Further, in the conventional mounting structure of the power element and the snubber element on the radiator, since the modules A and B provided with both elements are exposed and mounted on the upper surface of the radiator 12, There is a problem in that the contact area between each of the modules A and B and the radiator 12 is small, resulting in poor heat dissipation.
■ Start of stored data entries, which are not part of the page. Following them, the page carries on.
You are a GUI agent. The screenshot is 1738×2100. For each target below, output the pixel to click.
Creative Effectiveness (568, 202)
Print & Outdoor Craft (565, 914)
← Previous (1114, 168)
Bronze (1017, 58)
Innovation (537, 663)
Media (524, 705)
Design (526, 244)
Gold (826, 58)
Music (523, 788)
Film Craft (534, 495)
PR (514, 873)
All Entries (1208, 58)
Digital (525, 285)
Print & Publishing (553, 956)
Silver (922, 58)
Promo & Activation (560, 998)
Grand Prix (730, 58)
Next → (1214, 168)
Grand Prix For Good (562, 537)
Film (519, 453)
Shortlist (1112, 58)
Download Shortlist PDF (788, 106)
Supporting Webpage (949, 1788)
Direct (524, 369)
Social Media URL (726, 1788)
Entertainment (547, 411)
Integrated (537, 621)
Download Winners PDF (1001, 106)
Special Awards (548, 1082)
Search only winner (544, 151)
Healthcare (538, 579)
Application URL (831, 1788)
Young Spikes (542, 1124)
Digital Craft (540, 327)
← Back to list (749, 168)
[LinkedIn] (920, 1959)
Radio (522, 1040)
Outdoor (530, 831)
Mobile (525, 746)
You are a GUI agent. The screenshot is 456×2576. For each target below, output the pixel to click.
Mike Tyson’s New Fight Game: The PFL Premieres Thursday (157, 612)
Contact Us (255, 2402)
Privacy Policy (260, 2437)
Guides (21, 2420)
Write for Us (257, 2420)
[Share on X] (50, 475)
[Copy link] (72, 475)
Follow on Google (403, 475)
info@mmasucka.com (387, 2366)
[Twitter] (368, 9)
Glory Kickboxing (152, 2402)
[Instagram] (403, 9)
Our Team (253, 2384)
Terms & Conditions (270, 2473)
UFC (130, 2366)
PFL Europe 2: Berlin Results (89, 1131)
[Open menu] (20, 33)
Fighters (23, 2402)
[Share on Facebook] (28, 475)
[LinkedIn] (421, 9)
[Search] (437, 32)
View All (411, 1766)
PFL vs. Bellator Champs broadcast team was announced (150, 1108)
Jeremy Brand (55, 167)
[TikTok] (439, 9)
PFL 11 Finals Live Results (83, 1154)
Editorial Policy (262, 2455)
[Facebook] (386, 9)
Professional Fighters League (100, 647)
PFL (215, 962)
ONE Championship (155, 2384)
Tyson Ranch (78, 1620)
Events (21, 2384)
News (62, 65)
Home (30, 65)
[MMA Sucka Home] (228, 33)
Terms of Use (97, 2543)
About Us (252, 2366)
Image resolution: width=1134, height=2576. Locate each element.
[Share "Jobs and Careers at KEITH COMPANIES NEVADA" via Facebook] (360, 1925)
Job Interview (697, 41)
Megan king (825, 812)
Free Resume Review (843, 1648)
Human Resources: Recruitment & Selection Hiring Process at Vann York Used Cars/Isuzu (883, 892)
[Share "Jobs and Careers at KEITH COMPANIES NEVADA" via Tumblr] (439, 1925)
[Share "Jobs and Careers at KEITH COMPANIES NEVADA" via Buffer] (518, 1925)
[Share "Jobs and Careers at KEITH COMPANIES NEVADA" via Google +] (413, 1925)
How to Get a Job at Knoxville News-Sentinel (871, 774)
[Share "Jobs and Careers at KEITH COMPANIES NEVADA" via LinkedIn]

Therefore,
In view of the above conventional problems, the present invention improves the surge voltage absorption effect of the snubber element by shortening the wiring length connecting the power element and the snubber element in the connection structure of the power element and the snubber element. The purpose is to reduce the size.

Another object of the present invention is to improve heat dissipation in the mounting structure of the power element and the snubber element.

[0010]

Therefore, according to the first aspect of the present invention, a substrate on which a power element is mounted and a substrate on which a snubber element is mounted are provided, and both substrates are integrated by abutting their element mounting surfaces. The power element and the snubber element are connected to each other to electrically connect the elements of both substrates to each other to form a connection structure of the snubber element.

According to a second aspect of the present invention, a wiring pattern is formed on the substrate on which the power element is mounted, and one end portion of a beam lead for external extraction is joined to the wiring pattern. The other end of the lead is projected from one end of the substrate. According to a third aspect of the present invention, a pad serving as a connecting electrode is mounted on each coupling surface of the board on which the power element is mounted and the board on which the snubber element is mounted.

According to a fourth aspect of the present invention, a spacer for preventing excessive pressure or impact from being applied to the pads on the mutual coupling surfaces of the substrate on which the power element is mounted and the substrate on which the snubber element is mounted. Is installed. According to a fifth aspect of the present invention, the integrally combined product of both the substrates according to the first aspect is inserted and mounted in a groove formed in the radiator.

According to a sixth aspect of the present invention, the beam lead is projected from the upper surface of the radiator. Claim 7
In the invention described above, a terminal plate is attached to a groove forming position on the upper surface of the radiator, a slit is formed in the terminal plate, and the beam lead protruding from the upper surface of the radiator is passed through the slit. The tip portion of the beam lead is fixedly attached to the terminal plate.

According to an eighth aspect of the invention, the slit is
It is surrounded by a magnetic material that absorbs high frequency surges.

[0015]

In the invention described in claim 1, since the snubber element and the power element respectively provided on the two substrates are electrically connected to each other at the shortest distance, the wiring length becomes extremely short, and the parasitic inductance of the wiring Can be reduced. As a result, the surge voltage generated by switching is effectively absorbed by the snubber circuit formed of the snubber element on the one substrate side, and the generation of radio noise to the outside can be reduced.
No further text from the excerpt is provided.